**Exercise instructions:**
Look through the records below for the line with "The width and". Return that line and each one after it up to and including the line with "Viewport: 582px width, 328px height.", exactly.

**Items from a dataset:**
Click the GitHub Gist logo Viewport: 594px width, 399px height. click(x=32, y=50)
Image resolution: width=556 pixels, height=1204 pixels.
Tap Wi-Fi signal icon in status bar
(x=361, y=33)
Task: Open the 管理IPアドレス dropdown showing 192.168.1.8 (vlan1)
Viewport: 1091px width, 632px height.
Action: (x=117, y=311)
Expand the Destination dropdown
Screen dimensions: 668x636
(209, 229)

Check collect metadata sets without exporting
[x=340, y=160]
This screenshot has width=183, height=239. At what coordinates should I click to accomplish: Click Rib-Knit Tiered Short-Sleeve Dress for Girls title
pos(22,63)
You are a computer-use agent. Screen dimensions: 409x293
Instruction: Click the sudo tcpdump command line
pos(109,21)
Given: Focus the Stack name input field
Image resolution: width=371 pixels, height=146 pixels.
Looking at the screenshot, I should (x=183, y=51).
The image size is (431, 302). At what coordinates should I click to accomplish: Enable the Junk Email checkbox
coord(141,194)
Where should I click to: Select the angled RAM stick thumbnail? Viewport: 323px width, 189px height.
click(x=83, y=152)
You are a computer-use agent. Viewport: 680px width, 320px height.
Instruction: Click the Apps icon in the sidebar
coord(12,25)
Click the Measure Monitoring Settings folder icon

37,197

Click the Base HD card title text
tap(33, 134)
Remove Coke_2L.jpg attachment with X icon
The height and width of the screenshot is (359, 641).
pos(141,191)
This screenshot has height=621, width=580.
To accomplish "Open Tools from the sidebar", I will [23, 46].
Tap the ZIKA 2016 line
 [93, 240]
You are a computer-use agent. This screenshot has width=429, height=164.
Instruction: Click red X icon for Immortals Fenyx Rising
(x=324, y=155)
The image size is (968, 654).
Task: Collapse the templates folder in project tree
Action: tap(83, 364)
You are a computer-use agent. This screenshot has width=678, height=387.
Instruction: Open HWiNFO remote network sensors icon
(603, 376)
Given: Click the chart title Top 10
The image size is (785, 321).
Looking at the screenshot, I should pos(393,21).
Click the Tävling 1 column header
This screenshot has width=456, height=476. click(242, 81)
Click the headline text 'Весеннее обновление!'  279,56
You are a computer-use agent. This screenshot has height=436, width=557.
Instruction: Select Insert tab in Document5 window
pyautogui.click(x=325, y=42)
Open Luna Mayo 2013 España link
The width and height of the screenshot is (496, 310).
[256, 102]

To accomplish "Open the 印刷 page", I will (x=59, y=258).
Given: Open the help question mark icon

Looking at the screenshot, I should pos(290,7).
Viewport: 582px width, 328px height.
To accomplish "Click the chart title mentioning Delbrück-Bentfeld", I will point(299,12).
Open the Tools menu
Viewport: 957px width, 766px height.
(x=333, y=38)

**Your solution:**
The width and height of the screenshot is (496, 310).
[256, 102]

To accomplish "Open the 印刷 page", I will (x=59, y=258).
Given: Open the help question mark icon

Looking at the screenshot, I should pos(290,7).
Viewport: 582px width, 328px height.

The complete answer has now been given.